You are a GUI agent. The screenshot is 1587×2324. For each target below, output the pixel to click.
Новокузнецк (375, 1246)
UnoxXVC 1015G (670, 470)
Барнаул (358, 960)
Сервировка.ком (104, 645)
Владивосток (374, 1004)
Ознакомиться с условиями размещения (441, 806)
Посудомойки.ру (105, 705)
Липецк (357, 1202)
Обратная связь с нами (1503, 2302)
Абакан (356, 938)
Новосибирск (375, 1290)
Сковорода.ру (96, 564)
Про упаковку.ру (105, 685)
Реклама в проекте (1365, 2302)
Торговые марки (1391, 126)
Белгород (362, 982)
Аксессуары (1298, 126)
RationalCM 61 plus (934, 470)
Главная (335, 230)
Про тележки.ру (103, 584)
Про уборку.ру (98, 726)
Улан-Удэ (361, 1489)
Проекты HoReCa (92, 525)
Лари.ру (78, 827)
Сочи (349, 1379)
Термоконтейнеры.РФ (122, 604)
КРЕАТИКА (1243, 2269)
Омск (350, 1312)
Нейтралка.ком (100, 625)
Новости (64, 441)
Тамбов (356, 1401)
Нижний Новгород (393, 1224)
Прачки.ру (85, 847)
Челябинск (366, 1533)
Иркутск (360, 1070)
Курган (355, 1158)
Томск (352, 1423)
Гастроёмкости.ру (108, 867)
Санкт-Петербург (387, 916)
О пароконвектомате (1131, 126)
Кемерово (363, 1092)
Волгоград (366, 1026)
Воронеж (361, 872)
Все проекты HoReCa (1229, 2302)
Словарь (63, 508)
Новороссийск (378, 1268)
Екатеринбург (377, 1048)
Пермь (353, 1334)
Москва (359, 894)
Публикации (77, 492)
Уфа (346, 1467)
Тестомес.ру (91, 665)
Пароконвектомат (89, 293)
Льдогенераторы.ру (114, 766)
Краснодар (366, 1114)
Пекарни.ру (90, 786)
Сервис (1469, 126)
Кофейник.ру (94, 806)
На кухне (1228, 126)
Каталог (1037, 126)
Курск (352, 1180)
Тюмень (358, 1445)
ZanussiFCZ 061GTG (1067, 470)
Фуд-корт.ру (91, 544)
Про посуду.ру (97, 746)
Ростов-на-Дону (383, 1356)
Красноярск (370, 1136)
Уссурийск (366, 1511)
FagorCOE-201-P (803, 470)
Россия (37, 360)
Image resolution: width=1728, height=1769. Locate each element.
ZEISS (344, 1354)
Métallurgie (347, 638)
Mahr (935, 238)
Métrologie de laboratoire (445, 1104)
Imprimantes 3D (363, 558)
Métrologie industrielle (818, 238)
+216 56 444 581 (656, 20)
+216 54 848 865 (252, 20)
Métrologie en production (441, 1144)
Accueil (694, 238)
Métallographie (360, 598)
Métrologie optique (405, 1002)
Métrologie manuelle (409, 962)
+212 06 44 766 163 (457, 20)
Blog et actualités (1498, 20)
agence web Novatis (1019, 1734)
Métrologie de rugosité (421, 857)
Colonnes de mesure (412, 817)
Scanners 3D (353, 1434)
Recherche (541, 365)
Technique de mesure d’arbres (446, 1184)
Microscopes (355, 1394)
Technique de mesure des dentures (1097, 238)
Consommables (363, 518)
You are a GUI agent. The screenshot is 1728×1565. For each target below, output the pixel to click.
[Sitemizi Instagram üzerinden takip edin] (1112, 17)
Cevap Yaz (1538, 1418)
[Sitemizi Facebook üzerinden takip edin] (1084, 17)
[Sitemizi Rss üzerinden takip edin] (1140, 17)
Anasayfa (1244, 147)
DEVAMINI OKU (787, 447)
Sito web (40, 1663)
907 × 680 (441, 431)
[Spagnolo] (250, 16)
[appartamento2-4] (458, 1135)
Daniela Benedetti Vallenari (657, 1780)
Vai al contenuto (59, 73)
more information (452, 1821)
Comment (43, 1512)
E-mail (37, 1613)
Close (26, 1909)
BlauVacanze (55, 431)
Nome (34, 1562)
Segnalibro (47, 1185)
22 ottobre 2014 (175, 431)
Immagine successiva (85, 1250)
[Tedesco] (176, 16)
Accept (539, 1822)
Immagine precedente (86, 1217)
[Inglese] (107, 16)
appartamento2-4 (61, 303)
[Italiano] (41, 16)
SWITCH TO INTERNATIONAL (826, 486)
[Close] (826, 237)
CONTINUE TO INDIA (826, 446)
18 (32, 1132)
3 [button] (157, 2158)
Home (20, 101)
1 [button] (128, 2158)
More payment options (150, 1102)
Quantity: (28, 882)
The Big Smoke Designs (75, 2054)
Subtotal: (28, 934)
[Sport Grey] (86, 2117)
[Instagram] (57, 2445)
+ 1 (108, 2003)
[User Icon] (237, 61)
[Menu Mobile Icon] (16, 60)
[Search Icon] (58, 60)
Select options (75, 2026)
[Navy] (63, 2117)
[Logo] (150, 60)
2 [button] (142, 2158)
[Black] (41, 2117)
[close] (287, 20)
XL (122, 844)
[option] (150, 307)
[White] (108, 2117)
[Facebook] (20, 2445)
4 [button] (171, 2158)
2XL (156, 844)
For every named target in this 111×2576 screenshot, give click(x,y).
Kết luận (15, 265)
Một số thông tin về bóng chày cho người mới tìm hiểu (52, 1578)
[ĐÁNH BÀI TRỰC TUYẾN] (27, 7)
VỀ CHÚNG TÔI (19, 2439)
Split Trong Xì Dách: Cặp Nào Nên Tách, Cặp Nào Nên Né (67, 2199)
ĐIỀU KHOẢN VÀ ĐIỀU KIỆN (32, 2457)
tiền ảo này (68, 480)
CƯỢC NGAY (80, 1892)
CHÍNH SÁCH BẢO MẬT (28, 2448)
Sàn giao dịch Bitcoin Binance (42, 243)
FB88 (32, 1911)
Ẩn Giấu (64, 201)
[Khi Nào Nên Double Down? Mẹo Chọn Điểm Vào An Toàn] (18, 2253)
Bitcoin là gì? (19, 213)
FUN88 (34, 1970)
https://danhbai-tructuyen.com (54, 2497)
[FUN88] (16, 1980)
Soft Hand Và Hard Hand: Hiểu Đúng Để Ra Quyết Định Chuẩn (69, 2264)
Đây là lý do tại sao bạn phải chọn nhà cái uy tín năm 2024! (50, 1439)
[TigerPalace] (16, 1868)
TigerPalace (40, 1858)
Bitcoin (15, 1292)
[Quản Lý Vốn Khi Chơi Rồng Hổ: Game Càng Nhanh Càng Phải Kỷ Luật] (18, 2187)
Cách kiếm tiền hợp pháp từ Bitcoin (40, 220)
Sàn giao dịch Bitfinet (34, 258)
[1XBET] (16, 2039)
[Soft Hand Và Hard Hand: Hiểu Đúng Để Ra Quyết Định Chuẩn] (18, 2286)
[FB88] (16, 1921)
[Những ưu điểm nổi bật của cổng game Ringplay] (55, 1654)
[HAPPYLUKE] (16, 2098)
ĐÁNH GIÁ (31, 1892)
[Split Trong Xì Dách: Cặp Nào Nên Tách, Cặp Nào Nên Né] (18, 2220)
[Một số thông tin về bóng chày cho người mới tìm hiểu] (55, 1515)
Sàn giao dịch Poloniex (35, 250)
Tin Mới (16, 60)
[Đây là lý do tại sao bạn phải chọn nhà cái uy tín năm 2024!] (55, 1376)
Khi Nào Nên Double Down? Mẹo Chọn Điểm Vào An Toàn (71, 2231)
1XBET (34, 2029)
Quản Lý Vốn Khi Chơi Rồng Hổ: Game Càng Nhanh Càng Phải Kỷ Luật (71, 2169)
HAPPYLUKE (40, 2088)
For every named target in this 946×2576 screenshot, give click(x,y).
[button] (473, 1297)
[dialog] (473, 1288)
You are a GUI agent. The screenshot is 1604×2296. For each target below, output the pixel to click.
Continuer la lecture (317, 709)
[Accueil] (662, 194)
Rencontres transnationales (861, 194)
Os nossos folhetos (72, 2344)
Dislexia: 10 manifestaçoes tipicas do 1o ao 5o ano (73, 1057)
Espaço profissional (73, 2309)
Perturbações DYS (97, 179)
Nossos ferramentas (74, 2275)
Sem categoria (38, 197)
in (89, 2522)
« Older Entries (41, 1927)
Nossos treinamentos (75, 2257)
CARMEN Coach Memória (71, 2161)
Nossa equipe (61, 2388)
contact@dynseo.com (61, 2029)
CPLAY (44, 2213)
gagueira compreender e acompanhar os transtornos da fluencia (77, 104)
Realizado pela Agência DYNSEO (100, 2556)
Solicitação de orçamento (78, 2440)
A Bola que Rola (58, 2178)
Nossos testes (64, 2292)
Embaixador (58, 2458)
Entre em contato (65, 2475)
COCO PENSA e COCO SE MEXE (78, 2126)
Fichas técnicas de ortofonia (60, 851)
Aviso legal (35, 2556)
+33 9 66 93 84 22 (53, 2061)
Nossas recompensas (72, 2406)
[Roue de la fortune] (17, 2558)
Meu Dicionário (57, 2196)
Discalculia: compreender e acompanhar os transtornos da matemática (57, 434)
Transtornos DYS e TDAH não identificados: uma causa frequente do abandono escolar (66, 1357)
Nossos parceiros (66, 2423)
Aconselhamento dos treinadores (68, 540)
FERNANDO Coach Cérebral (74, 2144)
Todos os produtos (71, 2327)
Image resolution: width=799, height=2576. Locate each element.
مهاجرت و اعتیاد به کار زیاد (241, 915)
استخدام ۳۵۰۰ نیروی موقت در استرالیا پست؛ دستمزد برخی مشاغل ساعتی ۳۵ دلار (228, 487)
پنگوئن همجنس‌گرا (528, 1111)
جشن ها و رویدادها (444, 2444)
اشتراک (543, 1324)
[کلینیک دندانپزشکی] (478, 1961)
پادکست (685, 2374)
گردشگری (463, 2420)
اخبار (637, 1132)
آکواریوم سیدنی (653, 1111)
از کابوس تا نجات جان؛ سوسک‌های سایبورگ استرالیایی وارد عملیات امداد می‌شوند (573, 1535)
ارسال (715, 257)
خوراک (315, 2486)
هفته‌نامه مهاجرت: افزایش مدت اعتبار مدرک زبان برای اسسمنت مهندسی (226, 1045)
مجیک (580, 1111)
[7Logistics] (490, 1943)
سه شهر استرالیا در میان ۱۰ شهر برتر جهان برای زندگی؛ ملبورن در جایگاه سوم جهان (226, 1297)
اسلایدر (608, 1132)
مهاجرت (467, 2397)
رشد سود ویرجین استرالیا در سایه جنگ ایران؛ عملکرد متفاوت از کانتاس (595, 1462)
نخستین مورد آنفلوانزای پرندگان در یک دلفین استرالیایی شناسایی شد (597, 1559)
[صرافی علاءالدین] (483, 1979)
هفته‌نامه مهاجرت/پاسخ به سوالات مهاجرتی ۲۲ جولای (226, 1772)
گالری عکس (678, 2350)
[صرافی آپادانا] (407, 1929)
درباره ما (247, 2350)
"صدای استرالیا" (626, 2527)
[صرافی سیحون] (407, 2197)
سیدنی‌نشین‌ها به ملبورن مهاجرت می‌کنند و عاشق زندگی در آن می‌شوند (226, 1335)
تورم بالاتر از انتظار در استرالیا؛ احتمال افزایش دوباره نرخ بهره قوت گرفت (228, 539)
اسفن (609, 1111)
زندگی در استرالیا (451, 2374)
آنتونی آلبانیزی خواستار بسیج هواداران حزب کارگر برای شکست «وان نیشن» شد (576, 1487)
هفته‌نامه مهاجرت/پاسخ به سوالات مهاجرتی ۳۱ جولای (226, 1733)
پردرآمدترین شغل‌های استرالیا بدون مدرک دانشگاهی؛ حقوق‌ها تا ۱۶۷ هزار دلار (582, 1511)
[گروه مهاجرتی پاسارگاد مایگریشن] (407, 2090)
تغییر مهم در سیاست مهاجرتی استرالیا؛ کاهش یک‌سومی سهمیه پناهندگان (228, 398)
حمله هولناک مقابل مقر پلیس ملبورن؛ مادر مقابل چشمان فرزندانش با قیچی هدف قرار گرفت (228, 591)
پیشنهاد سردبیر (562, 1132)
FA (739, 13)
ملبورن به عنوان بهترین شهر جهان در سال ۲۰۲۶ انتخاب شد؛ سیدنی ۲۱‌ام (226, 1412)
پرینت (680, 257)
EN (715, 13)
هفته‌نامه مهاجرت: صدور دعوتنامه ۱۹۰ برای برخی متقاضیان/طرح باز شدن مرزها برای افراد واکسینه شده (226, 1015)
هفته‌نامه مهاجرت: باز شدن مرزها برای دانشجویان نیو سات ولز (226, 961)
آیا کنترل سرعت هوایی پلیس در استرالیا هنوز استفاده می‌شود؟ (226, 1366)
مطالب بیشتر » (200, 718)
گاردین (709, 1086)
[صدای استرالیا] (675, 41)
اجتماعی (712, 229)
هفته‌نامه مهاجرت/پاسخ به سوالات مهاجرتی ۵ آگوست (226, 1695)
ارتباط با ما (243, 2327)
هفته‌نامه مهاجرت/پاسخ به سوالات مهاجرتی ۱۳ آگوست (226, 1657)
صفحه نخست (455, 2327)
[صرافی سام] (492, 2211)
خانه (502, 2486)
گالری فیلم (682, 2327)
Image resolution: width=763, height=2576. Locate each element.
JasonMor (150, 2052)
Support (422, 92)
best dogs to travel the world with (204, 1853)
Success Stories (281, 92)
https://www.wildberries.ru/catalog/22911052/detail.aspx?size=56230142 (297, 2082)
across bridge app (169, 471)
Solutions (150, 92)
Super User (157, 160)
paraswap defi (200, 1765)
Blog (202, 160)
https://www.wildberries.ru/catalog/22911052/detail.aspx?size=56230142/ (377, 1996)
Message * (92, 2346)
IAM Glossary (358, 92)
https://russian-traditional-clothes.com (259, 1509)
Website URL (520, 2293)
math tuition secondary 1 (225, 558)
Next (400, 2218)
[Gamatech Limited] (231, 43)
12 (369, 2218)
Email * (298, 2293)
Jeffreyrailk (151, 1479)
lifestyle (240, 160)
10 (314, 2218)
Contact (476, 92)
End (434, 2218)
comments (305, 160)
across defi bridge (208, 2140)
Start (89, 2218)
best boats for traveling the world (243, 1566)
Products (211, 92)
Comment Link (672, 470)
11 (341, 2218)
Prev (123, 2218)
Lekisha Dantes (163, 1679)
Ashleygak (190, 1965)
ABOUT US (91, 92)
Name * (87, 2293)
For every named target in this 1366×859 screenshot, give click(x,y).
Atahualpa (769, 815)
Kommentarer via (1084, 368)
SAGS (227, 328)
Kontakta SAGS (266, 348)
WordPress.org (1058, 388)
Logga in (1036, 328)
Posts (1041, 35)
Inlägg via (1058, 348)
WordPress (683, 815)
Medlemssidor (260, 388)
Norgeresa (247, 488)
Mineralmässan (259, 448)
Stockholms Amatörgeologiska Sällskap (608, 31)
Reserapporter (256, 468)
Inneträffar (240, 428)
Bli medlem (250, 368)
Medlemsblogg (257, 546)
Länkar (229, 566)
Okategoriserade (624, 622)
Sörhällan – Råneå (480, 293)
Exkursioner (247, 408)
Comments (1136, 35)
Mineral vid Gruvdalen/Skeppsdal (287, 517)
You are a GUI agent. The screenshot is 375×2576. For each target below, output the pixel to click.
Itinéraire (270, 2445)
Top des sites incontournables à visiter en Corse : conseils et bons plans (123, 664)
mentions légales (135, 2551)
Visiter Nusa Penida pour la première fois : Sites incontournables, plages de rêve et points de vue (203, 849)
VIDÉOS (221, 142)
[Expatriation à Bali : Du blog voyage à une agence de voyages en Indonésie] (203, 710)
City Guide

================

- [Problem requirements]:
Set down only the lines above that fall between the line holding "Россия (37, 360)" and the line holding "agence web Novatis (1019, 1734)", inclusive, keeping each exact.

- [Written answer]:
Россия (37, 360)
Image resolution: width=1728, height=1769. Locate each element.
ZEISS (344, 1354)
Métallurgie (347, 638)
Mahr (935, 238)
Métrologie de laboratoire (445, 1104)
Imprimantes 3D (363, 558)
Métrologie industrielle (818, 238)
+216 56 444 581 (656, 20)
+216 54 848 865 (252, 20)
Métrologie en production (441, 1144)
Accueil (694, 238)
Métallographie (360, 598)
Métrologie optique (405, 1002)
Métrologie manuelle (409, 962)
+212 06 44 766 163 (457, 20)
Blog et actualités (1498, 20)
agence web Novatis (1019, 1734)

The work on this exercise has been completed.